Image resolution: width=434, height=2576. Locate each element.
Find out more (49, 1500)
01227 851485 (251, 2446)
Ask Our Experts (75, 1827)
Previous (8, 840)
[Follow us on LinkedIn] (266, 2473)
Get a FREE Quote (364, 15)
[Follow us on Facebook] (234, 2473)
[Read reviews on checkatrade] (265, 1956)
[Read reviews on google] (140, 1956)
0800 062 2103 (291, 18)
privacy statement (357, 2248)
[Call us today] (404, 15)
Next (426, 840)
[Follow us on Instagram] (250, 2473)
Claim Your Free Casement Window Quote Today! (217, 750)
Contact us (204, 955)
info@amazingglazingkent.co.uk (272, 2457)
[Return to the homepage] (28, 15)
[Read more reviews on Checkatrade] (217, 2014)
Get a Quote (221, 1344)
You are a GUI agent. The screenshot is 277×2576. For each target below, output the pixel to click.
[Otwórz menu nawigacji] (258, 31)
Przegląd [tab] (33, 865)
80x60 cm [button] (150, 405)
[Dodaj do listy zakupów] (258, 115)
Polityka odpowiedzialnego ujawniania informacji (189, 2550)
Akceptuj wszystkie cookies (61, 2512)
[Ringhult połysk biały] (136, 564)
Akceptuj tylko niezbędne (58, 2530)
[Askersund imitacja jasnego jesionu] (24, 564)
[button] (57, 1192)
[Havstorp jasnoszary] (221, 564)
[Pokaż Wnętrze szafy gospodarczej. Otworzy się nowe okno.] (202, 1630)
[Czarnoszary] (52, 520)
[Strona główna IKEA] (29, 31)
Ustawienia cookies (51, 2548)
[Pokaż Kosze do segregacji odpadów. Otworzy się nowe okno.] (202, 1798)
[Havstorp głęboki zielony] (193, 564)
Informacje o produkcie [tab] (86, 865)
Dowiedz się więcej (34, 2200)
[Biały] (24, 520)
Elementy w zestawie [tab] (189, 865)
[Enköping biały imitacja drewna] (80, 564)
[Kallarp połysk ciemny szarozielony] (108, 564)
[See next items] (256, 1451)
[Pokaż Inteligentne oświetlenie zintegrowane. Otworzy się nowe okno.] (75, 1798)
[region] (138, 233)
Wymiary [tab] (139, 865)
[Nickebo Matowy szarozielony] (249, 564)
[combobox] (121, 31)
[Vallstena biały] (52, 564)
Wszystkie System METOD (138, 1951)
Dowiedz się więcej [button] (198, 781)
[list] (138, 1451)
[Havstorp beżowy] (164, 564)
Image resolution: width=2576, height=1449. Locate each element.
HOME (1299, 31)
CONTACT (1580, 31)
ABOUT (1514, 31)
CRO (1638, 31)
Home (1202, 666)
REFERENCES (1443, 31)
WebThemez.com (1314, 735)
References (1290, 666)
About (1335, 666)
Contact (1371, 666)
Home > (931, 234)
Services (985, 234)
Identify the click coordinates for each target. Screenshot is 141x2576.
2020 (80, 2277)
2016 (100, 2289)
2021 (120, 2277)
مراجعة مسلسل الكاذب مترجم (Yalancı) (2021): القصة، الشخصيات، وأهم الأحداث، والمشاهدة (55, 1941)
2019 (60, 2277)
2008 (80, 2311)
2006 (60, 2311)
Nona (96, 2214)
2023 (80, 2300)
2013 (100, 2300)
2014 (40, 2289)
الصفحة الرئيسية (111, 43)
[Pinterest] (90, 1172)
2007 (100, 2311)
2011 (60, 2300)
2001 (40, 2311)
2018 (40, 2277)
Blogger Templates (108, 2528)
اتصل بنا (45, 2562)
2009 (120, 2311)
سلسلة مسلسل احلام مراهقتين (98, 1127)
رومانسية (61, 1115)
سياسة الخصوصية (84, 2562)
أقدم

= Problem requirements =
All the data must be duplicated exactly, with nothing added or removed.

= Result =
Image resolution: width=434, height=2576. Locate each element.
Find out more (49, 1500)
01227 851485 (251, 2446)
Ask Our Experts (75, 1827)
Previous (8, 840)
[Follow us on LinkedIn] (266, 2473)
Get a FREE Quote (364, 15)
[Follow us on Facebook] (234, 2473)
[Read reviews on checkatrade] (265, 1956)
[Read reviews on google] (140, 1956)
0800 062 2103 (291, 18)
privacy statement (357, 2248)
[Call us today] (404, 15)
Next (426, 840)
[Follow us on Instagram] (250, 2473)
Claim Your Free Casement Window Quote Today! (217, 750)
Contact us (204, 955)
info@amazingglazingkent.co.uk (272, 2457)
[Return to the homepage] (28, 15)
[Read more reviews on Checkatrade] (217, 2014)
Get a Quote (221, 1344)
You are a GUI agent. The screenshot is 277×2576. For each target below, output the pixel to click.
[Otwórz menu nawigacji] (258, 31)
Przegląd [tab] (33, 865)
80x60 cm [button] (150, 405)
[Dodaj do listy zakupów] (258, 115)
Polityka odpowiedzialnego ujawniania informacji (189, 2550)
Akceptuj wszystkie cookies (61, 2512)
[Ringhult połysk biały] (136, 564)
Akceptuj tylko niezbędne (58, 2530)
[Askersund imitacja jasnego jesionu] (24, 564)
[button] (57, 1192)
[Havstorp jasnoszary] (221, 564)
[Pokaż Wnętrze szafy gospodarczej. Otworzy się nowe okno.] (202, 1630)
[Czarnoszary] (52, 520)
[Strona główna IKEA] (29, 31)
Ustawienia cookies (51, 2548)
[Pokaż Kosze do segregacji odpadów. Otworzy się nowe okno.] (202, 1798)
[Havstorp głęboki zielony] (193, 564)
Informacje o produkcie [tab] (86, 865)
Dowiedz się więcej (34, 2200)
[Biały] (24, 520)
Elementy w zestawie [tab] (189, 865)
[Enköping biały imitacja drewna] (80, 564)
[Kallarp połysk ciemny szarozielony] (108, 564)
[See next items] (256, 1451)
[Pokaż Inteligentne oświetlenie zintegrowane. Otworzy się nowe okno.] (75, 1798)
[region] (138, 233)
Wymiary [tab] (139, 865)
[Nickebo Matowy szarozielony] (249, 564)
[combobox] (121, 31)
[Vallstena biały] (52, 564)
Wszystkie System METOD (138, 1951)
Dowiedz się więcej [button] (198, 781)
[list] (138, 1451)
[Havstorp beżowy] (164, 564)
Image resolution: width=2576, height=1449. Locate each element.
HOME (1299, 31)
CONTACT (1580, 31)
ABOUT (1514, 31)
CRO (1638, 31)
Home (1202, 666)
REFERENCES (1443, 31)
WebThemez.com (1314, 735)
References (1290, 666)
About (1335, 666)
Contact (1371, 666)
Home > (931, 234)
Services (985, 234)
Identify the click coordinates for each target. Screenshot is 141x2576.
2020 (80, 2277)
2016 (100, 2289)
2021 (120, 2277)
مراجعة مسلسل الكاذب مترجم (Yalancı) (2021): القصة، الشخصيات، وأهم الأحداث، والمشاهدة (55, 1941)
2019 (60, 2277)
2008 (80, 2311)
2006 (60, 2311)
Nona (96, 2214)
2023 (80, 2300)
2013 (100, 2300)
2014 (40, 2289)
الصفحة الرئيسية (111, 43)
[Pinterest] (90, 1172)
2007 (100, 2311)
2011 (60, 2300)
2001 (40, 2311)
2018 (40, 2277)
Blogger Templates (108, 2528)
اتصل بنا (45, 2562)
2009 (120, 2311)
سلسلة مسلسل احلام مراهقتين (98, 1127)
رومانسية (61, 1115)
سياسة الخصوصية (84, 2562)
أقدم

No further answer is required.